Revenue Procedure 2007-65

In 2007, the IRS issued Revenue Procedure 2007-65 (the "Revenue Procedure"), which established a safe harbor for "wind farm" partnerships and limited liability companies (each, a "Project Company") between project developers and one or more tax equity investors. Although the Revenue Procedure is limited by its terms to wind farms intended to benefit from the PTC, it is widely relied on in structuring renewable energy projects generally.

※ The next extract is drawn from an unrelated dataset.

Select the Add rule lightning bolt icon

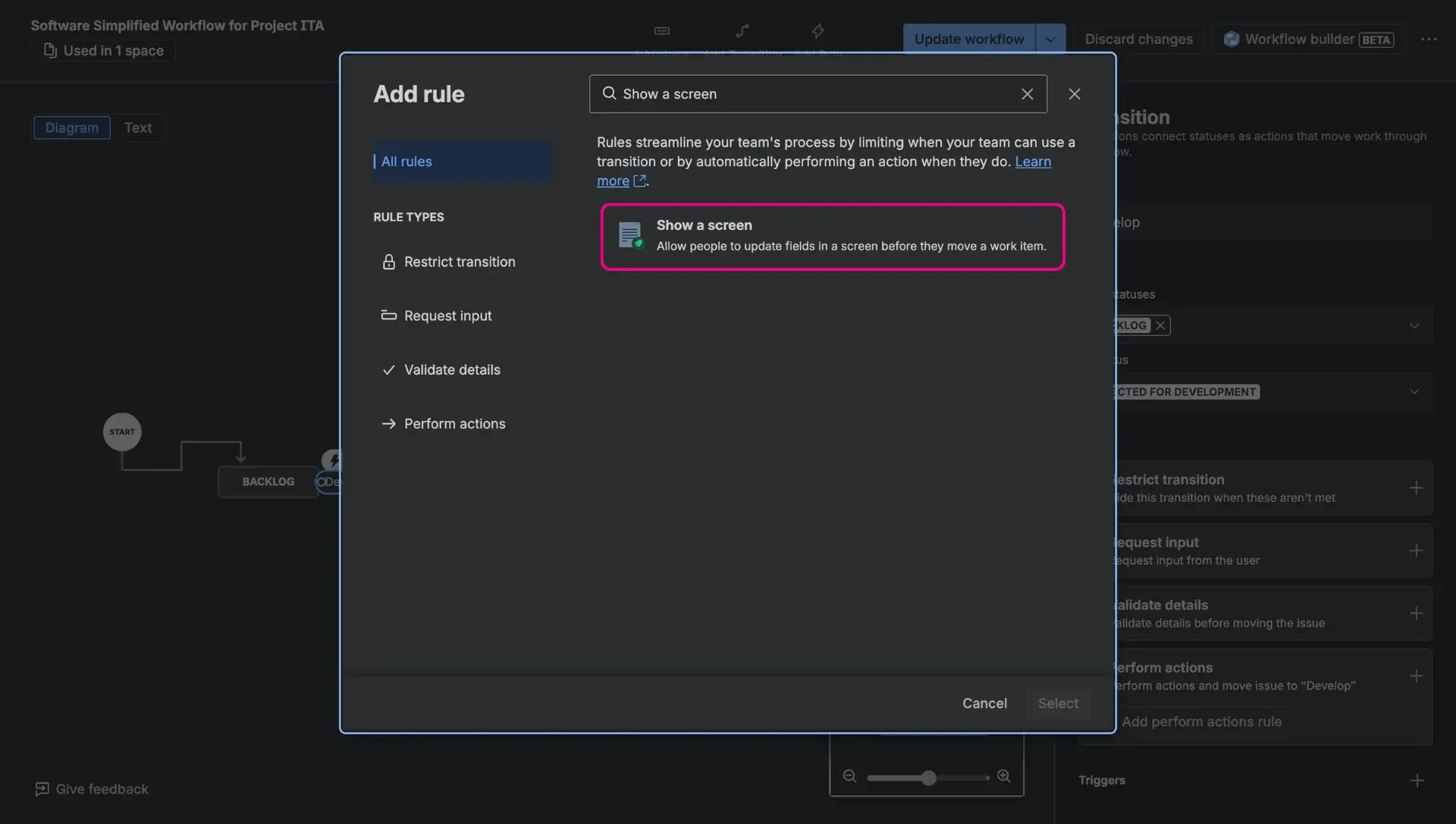[x=818, y=30]
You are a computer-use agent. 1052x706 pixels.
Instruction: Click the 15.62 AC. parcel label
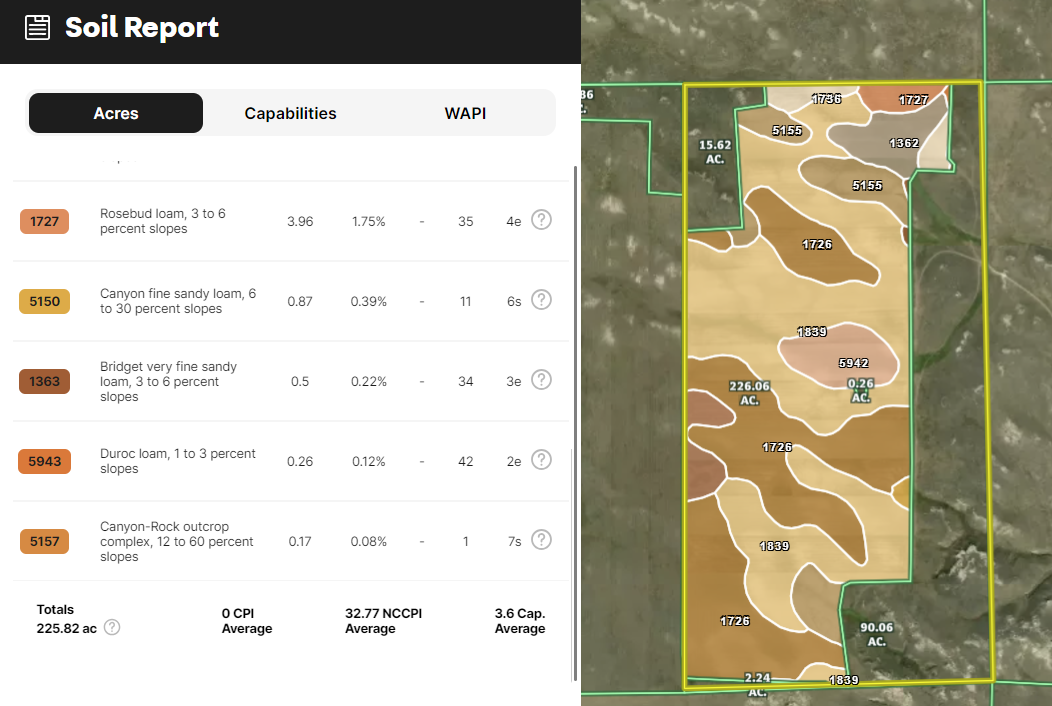click(x=714, y=151)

In general, the IRS stated that it would respect the allocation of the PTC among the partners of a Project Company if specified safe harbor provisions are satisfied.* Under the safe harbor, the developer must have at least a one percent interest in each material item of partnership income, gain, loss, deduction and credit at all times, and each investor must have a minimum interest in each material item of income and gain equal to five percent of the investor's percentage interest in partnership income and gain for the tax year in which the investor's share of income and gain will be the largest. The safe harbor also includes a minimum unconditional investment by investors, limits on contingent consideration, purchase rights and sale rights, and a restriction on guarantees and loans.

Announcement 2009-69

In Announcement 2009-69, the IRS has made several important modifications to the Revenue Procedure:

  • In the Revenue Procedure, the IRS stated that it "will closely scrutinize a Project Company as a partnership or [i]nvestors as partners if the Project Company's partnership agreement does not satisfy each requirement of" the Revenue Procedure.
    • Announcement 2009-69 deletes this sentence from the Revenue Procedure and replaces it with the following neutral statement: "Returns claiming wind energy production tax credits under §45 are subject to examination by the Service."
    • As a result, a partnership that fails to come within the safe harbor is not necessarily subject to heightened scrutiny by the IRS.
  • The Revenue Procedure required that neither the developer, the investor nor any related party has a contractual right to purchase, at any time, the wind farm, any property included in the wind farm, or an interest in the Project Company at a price less than its fair market value determined at the time of exercise. Announcement 2009-69 liberalizes this rule as follows:
    • The contractual right must be negotiated for "valid non-tax business reasons at arms' length by parties with material adverse interests."
    • The purchase price must either be (i) not less than the fair market value of the property determined at the time of exercise, or (ii) if the purchase price is determined prior to exercise, a price that the parties reasonably believe, based on all the facts and circumstances at the time the price is determined, will not be less than the fair market value of the property at the time the right may be exercised.

The ability to have a fixed option price on the "flip" date as opposed to an appraised value on such date brings the safe harbor rule more in line with current industry practice.

Conclusion

Although the Revenue Procedure by its terms applies only to flip partnerships that claim the PTC for electricity generated by wind farms, tax practitioners have used the safe harbor to structure other types of renewable energy projects (such as solar, geothermal and biomass) that intend to make use of the ITC as well as the PTC. Because of the industry-wide reliance on the safe harbor, the changes made to the Revenue Procedure by Announcement 2009-69 should be welcomed by all investors in renewable energy projects.